Psicólogo e Docente Universitário: Emanuel Capita, mostra desagrado nas suas páginas das Redes Sociais
Psicólogo e Docente Universitário, Emanuel Capita, mostra desagrado nas suas páginas das Redes Sociais, contra alguns procedimentos levados em conta a quando da execução e defesa de trabalhos de fim de curso dos estudantes finalistas de Psicologia, em algumas universidades em Luanda, como damos a ver no texto abaixo:
Um desagrado que magoa!
Por favor, senhores responsáveis académicos (cujos níveis se observem), não permitam que os docentes (não especialistas) corrijam trabalhos científicos que não são de sua especialidade e, mais, que se lhes desfavoreça.
Não os permitam que sentem em bancas e maltratem estudantes que sabem do que estudaram, obrigando-os a buscarem argumentos impossíveis para agradar especialistas que, para especialidade do momento, são destoados!
Escrevo porque vi (vejo) em algumas universidades que, para o curso de Psicologia, qualquer outro especialista pode estar a banca e “maltratar” o estudante que se predispõe à defesa. Por favor, parem com isso!
O Professor de Direito pode estar na Banca de Psicologia;
O Professor de Relações Internacionais pode estar na Banca de Psicologia;
O Professor de Inglês pode estar na Banca de Psicologia; e, ou,
Qualquer um pode!?
E o Professor de Psicologia não pode estar em Banca diferente da sua especialidade. Vê só!!!

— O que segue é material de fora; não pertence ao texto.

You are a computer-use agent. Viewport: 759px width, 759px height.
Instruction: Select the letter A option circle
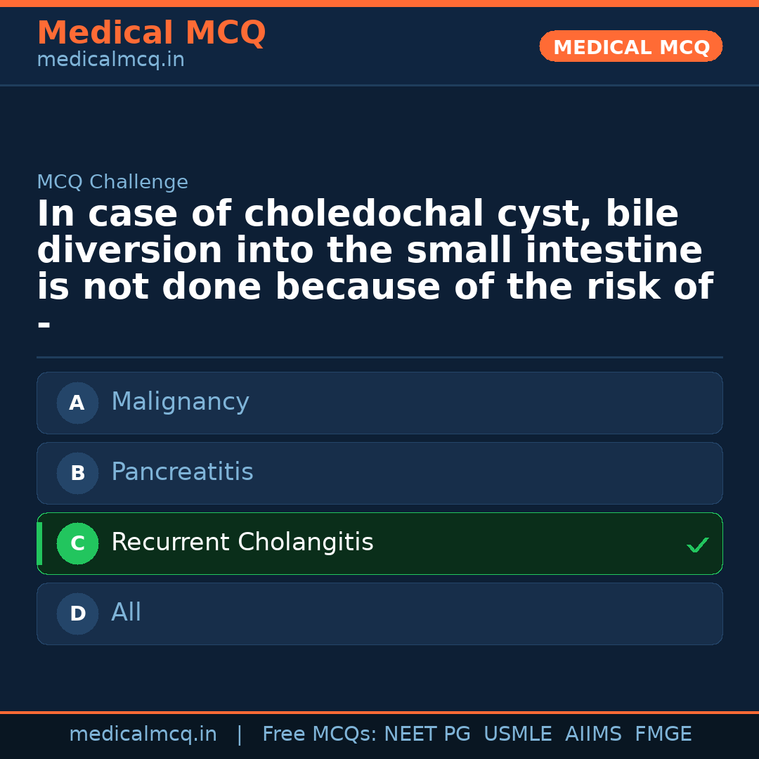(x=77, y=403)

Não que seja um mal de todo. Percebam!
Se tiver ainda algum saber epistémico, técnico, experimental e, ou, investigativo comprovados na área, admite-se; em parte!
Agora, estar só por estar?!
Isso vale?!
Quantos estudantes não sofrem porque o avaliador é alguém que não está dentro da arte?!
Quantos!?
Sejamos sinceros.
Quantos bons estudantes não tiveram boa nota na defesa, porque tanto o arguente como o Presidente da Banca nada entendem da sua linha de pesquisa, tema ou área?
Por favor, sejamos mesmo sinceros.
Mas, como somos simples professores e não devemos relutar, se não no próximo ano não nos vão dar tempos para leccionar e perdemos a “micha”, a táctica é a de nos calarmos (nós docentes) e seguirmos em frente!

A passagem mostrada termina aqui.